Sin 1: The SOQL WHERE clause cannot be trusted.
Here is a trick question. Will the following SOQL statement return any records that were modified today?
SELECT id, name FROM Account WHERE
systemModStamp < LAST_YEAR
The answer is......usually not. However it will return a record modified today when:
- The record fit the WHERE criteria when the record set to
return was determined.
- The record is modified before it was fetched from Salesforce.
- In the web browser open the Salesforce GUI on the record that
will be the most recent one to match the LAST_YEAR criteria.

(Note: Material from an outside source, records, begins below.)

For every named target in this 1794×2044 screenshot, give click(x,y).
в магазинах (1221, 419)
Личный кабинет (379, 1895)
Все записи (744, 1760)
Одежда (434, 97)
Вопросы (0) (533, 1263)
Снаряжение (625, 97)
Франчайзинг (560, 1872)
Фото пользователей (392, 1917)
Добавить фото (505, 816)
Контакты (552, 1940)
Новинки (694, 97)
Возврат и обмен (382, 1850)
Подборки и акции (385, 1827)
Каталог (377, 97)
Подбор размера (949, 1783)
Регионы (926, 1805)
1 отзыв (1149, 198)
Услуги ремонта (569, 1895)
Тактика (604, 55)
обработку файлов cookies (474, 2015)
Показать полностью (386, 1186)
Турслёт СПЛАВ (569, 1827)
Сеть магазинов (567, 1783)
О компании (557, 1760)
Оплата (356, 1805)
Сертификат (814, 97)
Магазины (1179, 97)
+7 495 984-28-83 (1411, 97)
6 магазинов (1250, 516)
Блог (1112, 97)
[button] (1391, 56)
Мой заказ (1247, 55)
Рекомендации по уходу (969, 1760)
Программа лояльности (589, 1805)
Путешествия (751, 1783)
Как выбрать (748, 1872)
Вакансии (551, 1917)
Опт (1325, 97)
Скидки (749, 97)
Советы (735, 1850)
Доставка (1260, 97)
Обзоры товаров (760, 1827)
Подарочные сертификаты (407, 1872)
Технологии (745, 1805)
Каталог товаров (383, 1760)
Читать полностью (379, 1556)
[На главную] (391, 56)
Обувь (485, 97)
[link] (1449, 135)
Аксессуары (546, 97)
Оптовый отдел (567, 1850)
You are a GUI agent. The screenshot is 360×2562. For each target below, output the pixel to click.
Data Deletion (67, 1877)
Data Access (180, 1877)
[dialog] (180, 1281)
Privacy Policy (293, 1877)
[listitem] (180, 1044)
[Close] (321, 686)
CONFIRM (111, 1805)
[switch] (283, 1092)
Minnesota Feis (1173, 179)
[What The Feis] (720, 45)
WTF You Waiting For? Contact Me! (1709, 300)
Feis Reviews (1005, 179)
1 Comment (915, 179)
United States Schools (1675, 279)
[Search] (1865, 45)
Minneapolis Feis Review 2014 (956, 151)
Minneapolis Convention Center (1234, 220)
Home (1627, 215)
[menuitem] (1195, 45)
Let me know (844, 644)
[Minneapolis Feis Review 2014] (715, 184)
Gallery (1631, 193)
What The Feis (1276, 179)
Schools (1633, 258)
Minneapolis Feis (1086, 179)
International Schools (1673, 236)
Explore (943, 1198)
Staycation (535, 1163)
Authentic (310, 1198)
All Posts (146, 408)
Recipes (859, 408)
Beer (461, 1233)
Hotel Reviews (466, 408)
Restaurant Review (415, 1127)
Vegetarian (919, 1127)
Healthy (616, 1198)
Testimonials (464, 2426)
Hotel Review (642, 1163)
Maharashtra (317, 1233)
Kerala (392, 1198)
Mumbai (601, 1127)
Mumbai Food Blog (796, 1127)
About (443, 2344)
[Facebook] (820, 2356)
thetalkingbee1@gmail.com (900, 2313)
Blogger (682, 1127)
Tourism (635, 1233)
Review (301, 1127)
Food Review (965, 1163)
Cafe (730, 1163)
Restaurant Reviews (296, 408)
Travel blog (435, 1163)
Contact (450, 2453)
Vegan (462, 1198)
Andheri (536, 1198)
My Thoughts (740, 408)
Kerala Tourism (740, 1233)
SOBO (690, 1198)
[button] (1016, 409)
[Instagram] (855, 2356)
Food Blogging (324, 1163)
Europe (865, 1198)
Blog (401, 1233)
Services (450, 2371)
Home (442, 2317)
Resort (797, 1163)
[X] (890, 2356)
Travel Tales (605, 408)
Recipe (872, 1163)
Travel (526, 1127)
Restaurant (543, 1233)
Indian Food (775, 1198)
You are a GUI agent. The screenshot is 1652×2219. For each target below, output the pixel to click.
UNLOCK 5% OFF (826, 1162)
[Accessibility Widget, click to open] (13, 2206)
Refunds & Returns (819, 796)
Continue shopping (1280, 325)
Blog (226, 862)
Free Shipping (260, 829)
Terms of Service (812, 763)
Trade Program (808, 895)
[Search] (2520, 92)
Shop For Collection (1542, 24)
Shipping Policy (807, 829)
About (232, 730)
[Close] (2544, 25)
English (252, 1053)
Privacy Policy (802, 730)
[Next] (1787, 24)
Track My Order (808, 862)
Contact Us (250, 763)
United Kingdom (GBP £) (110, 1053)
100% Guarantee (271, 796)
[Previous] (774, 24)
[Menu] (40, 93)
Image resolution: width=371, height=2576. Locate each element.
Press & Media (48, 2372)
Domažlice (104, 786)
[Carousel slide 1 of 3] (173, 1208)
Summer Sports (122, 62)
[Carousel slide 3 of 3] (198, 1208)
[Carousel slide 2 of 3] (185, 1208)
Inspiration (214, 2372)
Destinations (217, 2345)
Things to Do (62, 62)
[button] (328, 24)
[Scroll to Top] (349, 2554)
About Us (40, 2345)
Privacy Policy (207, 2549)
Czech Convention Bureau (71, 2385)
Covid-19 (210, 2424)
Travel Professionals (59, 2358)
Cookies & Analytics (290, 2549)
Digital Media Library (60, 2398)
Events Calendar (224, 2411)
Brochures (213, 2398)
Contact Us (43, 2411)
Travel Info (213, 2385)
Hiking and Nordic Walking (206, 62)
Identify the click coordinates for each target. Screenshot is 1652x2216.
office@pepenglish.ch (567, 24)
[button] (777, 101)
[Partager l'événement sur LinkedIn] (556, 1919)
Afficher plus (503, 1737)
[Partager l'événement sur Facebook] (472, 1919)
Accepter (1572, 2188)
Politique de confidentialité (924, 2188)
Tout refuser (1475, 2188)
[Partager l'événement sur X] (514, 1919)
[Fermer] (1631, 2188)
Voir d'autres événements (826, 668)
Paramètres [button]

- Start a Python script that fetches records using:
SELECT
id,name,systemModStamp
FROM Account
WHERE systemModStamp < LAST_YEAR
ORDER BY systemModStamp ASC
FROM Account
WHERE systemModStamp < LAST_YEAR
ORDER BY systemModStamp ASC
- Modify the record in the Salesforce GUI after the Python
script starts fetching records.
- One of the last records you read from Salesforce will have a
modification date of today
Sin 2: The SOQL LIMIT parameter is not always optional.
Though the SOQL documentation says that the LIMIT parameter is optional there are a handful of Salesforce tables where it is nearly impossible to run a large query without the dreaded Query Timeout error. If you are not a believer then try running these queries on a mature Salesforce instance.- SELECT id, accountId, description FROM Task ORDER BY
SystemModStamp ASC
- SELECT application,browser,loginTime FROM LoginHistory ORDER
BY loginTime ASC
Table Name (or name pattern) | Good LIMIT Value |
.*History | 5000 |
.*History__c | 5000 |
.*Feed | 5000 |
.*Share | 5000 |
FeedComment | 5000 |
Task | 5000 |
EmailMessage | 5000 |
CaseComment | 50 |
FieldPermissions | 2000 |
LoginHistory | 2000 |
Sin 3: Timestamps returned by SOQL believe in time travel.
Here's another SOQL quiz. In the following code snippet, is it possible for the Exception to be thrown? For the quiz assume that all Account records have unique timestamp values and no records are deleted.
Account accts1[] = [SELECT id,
systemmodstamp FROM Account ORDER BY systemmodstamp ASC;
Account maxAcct = accts1[acct1.size() -
1]
Account accts2[] = [SELECT id,
systemmodstamp FROM Account WHERE systemmodstamp
<=:maxAcct.systemmodstamp ORDER BY systemmodstamp ASC;
if( accts2.size() > accts2.size()) {
throw new Exception('Timewarp – new
account created in the past!');
}
The answer....usually no. However, Salesforce does not guarantee
that records are committed in timestamp order.It is possible for a record with a SystemModStamp of 2014-12-31T00:12:12.000Z to be committed to Salesforce after a record in the same table with a SystemModStamp of 2014-12-31T00:13:12.000Z.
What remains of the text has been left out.